__Selected text__.
•••••

Seven ETFs to Watch in 2013
December 25th at 6:59am by Tom Lydon
As the economic outlook gets murkier heading into the so-called fiscal cliff, investors should stick to high-quality stocks and exchange traded funds. Moreover, investors shouldn’t overlook opportunities in the emerging markets and fixed-income space.
Steven Goldberg for Kiplinger said that investors “can still buy high-quality blue-chip stocks at discounted prices.” Goldberg provides a few suggestions on where ETF investors can turn to.
The Vanguard Mega Cap 300 Growth ETF (NYSEArca: MGK), which tracks the faster growing half of the MSCI US Large Cap 300 Index, has averaged one percentage point per year better than the S&P 500. Mega-cap growth stocks have historically traded at higher P/E ratios, but after the series of bearish turns, the holdings have an average 16 times estimated 2013 earnings. [iShares: Mega-Cap ETFs for a Low-Growth Environment]
The Vanguard Dividend Appreciation ETF (NSYEArca: VIG) holds high quality stocks as it targets companies that have raised dividends in each of the past ten years and firms that have strong balance sheets. The ETF’s objective is even good enough for Warren Buffett’s Berkshire Hathaway, which recently bought more than 5% of its shares. VIG comes with a 2.3% yield. [A Dividend ETF That Focuses on Quality Companies]
The Market Vectors Morningstar Wide Moat ETF (NYSEArca: MOAT) includes Morningstar’s pick of companies with the strongest barriers against competitors. Consequently, these companies enjoy a greater competitive advantage and sit comfortably in an “economic moat.”

•••••

__Extracted material__.
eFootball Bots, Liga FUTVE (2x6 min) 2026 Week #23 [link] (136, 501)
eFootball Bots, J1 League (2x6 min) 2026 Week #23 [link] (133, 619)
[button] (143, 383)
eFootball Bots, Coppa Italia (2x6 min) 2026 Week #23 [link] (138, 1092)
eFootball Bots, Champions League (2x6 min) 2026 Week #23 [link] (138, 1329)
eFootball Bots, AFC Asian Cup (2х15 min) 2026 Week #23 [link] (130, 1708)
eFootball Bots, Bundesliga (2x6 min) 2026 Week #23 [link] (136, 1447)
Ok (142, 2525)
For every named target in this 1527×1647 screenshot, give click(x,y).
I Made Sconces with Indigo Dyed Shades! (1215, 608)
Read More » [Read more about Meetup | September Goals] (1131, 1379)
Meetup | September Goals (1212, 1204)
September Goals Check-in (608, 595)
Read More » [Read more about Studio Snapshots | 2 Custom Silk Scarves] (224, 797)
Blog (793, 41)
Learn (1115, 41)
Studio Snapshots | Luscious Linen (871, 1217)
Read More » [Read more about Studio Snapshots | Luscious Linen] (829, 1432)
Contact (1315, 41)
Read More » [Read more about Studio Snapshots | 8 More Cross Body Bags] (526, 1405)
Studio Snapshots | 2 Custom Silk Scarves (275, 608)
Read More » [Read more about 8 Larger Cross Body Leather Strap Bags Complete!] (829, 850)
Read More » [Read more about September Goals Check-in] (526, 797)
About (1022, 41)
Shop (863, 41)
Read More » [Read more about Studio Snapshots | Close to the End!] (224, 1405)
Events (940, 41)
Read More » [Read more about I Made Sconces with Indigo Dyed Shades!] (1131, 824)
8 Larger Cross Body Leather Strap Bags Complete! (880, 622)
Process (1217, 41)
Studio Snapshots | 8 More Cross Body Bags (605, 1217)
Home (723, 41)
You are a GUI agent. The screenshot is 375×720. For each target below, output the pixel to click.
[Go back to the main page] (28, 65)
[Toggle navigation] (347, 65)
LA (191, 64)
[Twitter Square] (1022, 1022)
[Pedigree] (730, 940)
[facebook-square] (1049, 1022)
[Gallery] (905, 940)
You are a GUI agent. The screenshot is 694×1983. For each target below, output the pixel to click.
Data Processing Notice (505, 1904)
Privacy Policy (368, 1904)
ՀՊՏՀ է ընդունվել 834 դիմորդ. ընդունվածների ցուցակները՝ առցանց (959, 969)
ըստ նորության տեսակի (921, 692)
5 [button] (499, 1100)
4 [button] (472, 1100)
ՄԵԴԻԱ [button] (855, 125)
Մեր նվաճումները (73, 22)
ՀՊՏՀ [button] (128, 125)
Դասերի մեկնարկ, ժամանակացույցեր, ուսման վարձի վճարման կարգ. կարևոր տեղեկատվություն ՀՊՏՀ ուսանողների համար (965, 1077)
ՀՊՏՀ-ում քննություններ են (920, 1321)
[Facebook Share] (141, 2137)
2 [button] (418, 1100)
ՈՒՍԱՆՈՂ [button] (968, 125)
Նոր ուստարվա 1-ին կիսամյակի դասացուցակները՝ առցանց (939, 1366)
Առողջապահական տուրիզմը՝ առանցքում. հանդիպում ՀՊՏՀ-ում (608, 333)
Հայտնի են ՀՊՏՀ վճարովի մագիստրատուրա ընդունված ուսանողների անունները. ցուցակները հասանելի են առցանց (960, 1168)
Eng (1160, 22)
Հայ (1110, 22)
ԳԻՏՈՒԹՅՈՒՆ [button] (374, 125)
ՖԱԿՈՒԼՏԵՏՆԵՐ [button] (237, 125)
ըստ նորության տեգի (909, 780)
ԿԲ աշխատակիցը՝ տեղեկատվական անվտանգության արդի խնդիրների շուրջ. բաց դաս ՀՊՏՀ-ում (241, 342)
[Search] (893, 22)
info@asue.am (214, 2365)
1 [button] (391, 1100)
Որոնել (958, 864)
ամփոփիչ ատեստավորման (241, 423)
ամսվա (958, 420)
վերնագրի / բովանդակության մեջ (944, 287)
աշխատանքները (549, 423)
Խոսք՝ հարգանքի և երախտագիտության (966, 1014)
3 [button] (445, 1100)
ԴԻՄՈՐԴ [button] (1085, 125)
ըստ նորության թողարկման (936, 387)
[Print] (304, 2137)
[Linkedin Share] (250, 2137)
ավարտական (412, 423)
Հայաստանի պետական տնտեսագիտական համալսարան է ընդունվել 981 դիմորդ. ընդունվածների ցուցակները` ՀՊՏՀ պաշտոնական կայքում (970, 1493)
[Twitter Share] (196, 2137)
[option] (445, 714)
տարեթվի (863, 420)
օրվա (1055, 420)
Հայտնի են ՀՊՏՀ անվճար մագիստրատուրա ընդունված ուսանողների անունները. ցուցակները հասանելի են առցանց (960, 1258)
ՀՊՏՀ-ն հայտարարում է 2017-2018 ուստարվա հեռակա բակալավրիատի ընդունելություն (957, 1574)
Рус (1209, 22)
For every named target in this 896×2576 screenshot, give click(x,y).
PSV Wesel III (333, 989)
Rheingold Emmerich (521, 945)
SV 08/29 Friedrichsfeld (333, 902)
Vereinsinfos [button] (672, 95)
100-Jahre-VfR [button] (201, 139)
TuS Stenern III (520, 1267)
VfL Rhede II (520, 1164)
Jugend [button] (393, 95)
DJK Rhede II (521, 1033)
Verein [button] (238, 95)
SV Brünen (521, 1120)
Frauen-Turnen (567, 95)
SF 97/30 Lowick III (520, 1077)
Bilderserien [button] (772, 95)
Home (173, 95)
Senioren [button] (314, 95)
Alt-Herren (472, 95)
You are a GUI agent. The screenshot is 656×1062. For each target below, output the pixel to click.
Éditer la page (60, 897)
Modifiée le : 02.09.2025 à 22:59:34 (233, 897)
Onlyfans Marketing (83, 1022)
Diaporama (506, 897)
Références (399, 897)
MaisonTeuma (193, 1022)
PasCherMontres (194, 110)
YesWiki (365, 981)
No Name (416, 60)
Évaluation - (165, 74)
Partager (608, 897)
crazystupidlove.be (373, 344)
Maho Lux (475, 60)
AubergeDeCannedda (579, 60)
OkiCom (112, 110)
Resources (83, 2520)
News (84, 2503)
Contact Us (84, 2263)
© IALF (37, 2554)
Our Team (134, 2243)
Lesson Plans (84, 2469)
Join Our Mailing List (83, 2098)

•••••

__Exercise description__.
Write out the whole article on ETFs to watch in 2013 from above, word for word, including its headline and byline.

__Full solution__.
Seven ETFs to Watch in 2013
December 25th at 6:59am by Tom Lydon
As the economic outlook gets murkier heading into the so-called fiscal cliff, investors should stick to high-quality stocks and exchange traded funds. Moreover, investors shouldn’t overlook opportunities in the emerging markets and fixed-income space.
Steven Goldberg for Kiplinger said that investors “can still buy high-quality blue-chip stocks at discounted prices.” Goldberg provides a few suggestions on where ETF investors can turn to.
The Vanguard Mega Cap 300 Growth ETF (NYSEArca: MGK), which tracks the faster growing half of the MSCI US Large Cap 300 Index, has averaged one percentage point per year better than the S&P 500. Mega-cap growth stocks have historically traded at higher P/E ratios, but after the series of bearish turns, the holdings have an average 16 times estimated 2013 earnings. [iShares: Mega-Cap ETFs for a Low-Growth Environment]
The Vanguard Dividend Appreciation ETF (NSYEArca: VIG) holds high quality stocks as it targets companies that have raised dividends in each of the past ten years and firms that have strong balance sheets. The ETF’s objective is even good enough for Warren Buffett’s Berkshire Hathaway, which recently bought more than 5% of its shares. VIG comes with a 2.3% yield. [A Dividend ETF That Focuses on Quality Companies]
The Market Vectors Morningstar Wide Moat ETF (NYSEArca: MOAT) includes Morningstar’s pick of companies with the strongest barriers against competitors. Consequently, these companies enjoy a greater competitive advantage and sit comfortably in an “economic moat.”